A block of data
"""

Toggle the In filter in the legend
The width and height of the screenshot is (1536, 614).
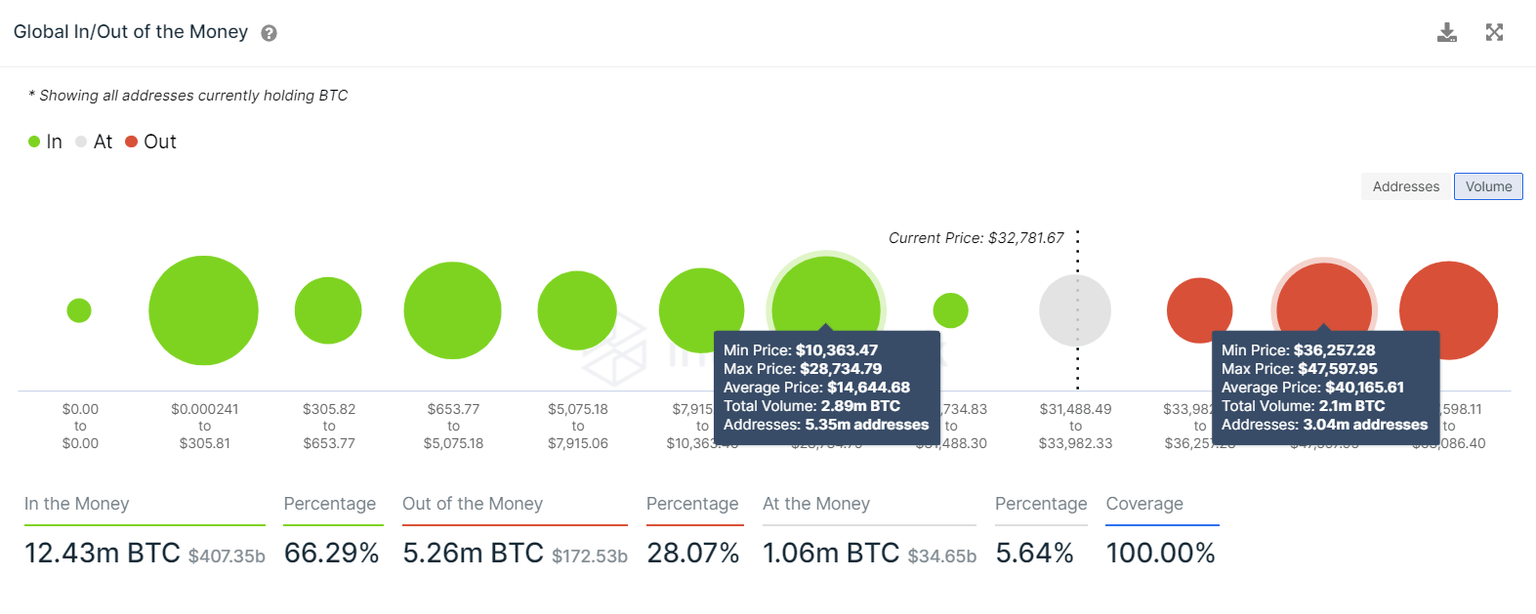point(45,141)
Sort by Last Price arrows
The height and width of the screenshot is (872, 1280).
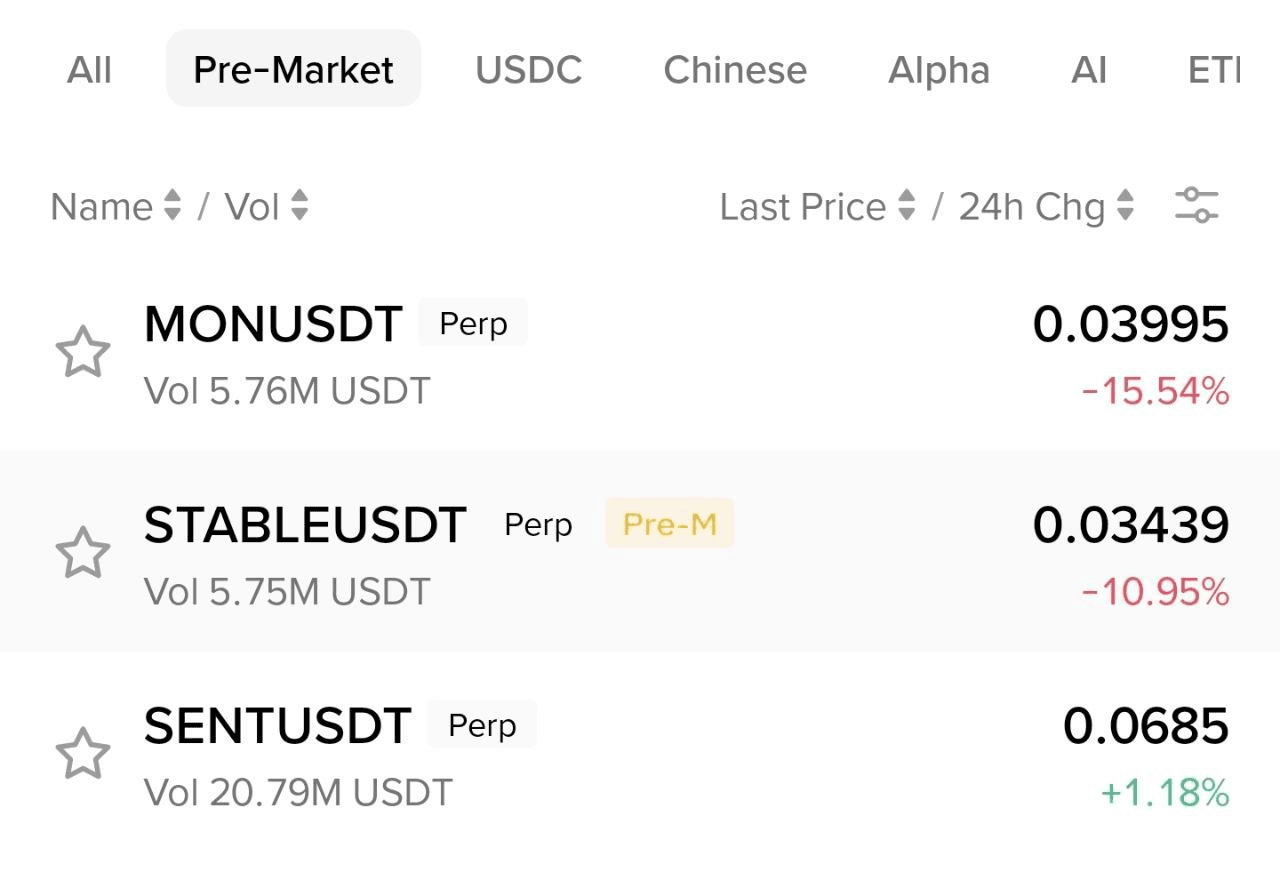(907, 206)
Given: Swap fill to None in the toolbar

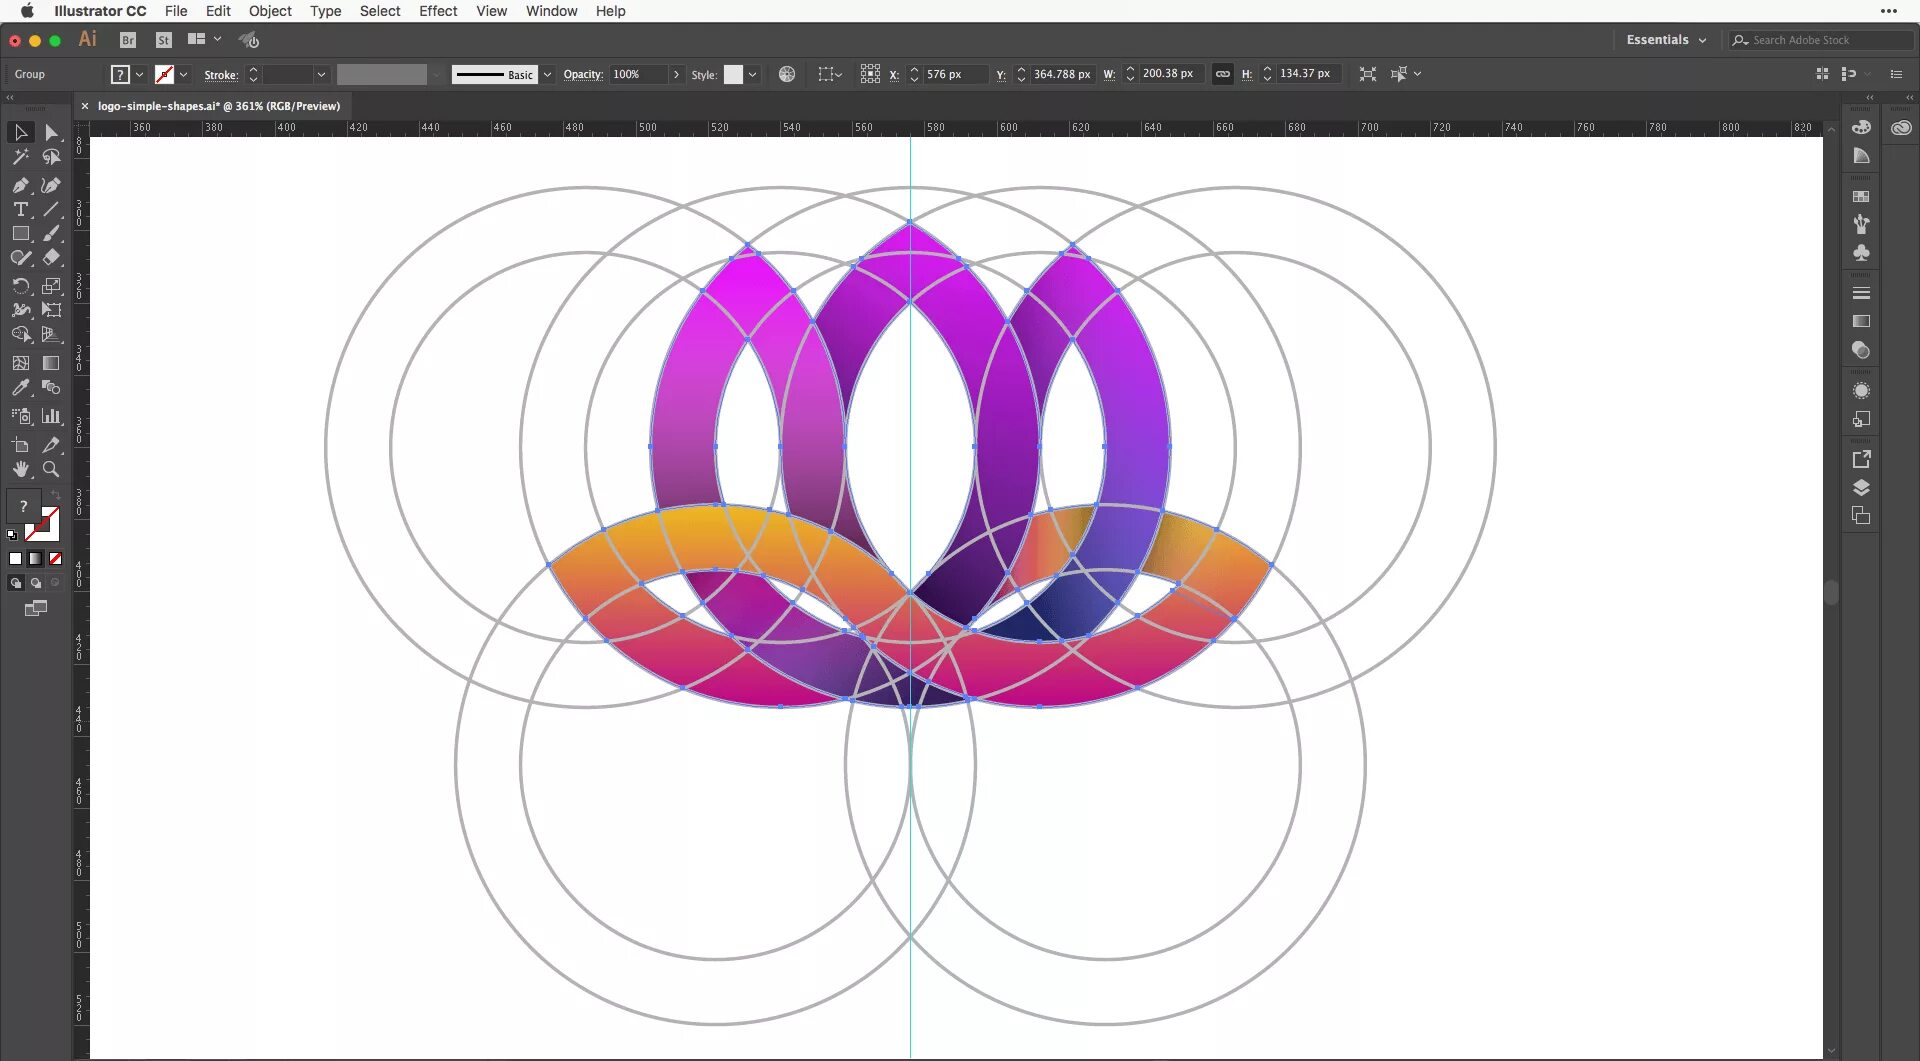Looking at the screenshot, I should coord(55,558).
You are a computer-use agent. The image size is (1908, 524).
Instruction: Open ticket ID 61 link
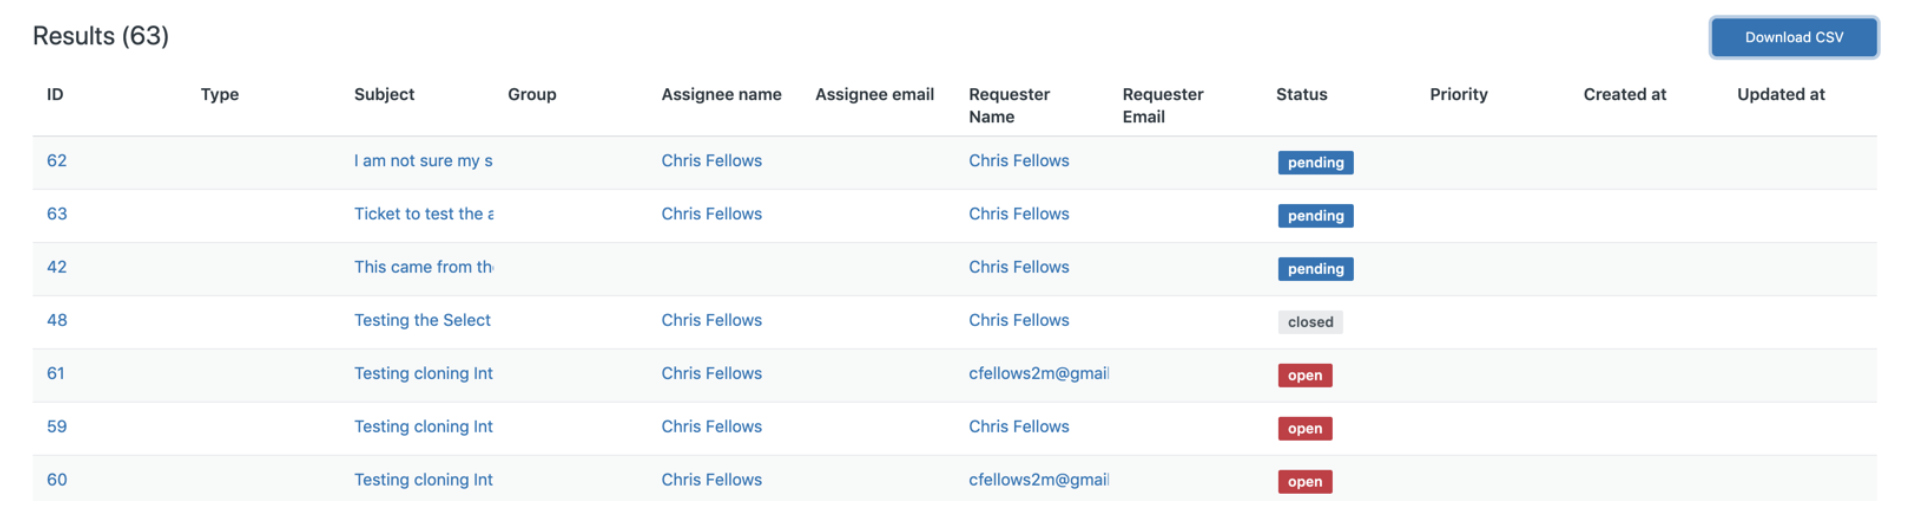[x=56, y=373]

"""

**WHAT YOU WILL DO**
Please copy the lines above word for word, leaving out the pictures.

**REPLY TO THE EXERCISE**
Toggle the In filter in the legend
The width and height of the screenshot is (1536, 614).
point(45,141)
Sort by Last Price arrows
The height and width of the screenshot is (872, 1280).
(907, 206)
Given: Swap fill to None in the toolbar

Looking at the screenshot, I should coord(55,558).
You are a computer-use agent. The image size is (1908, 524).
Instruction: Open ticket ID 61 link
[x=56, y=373]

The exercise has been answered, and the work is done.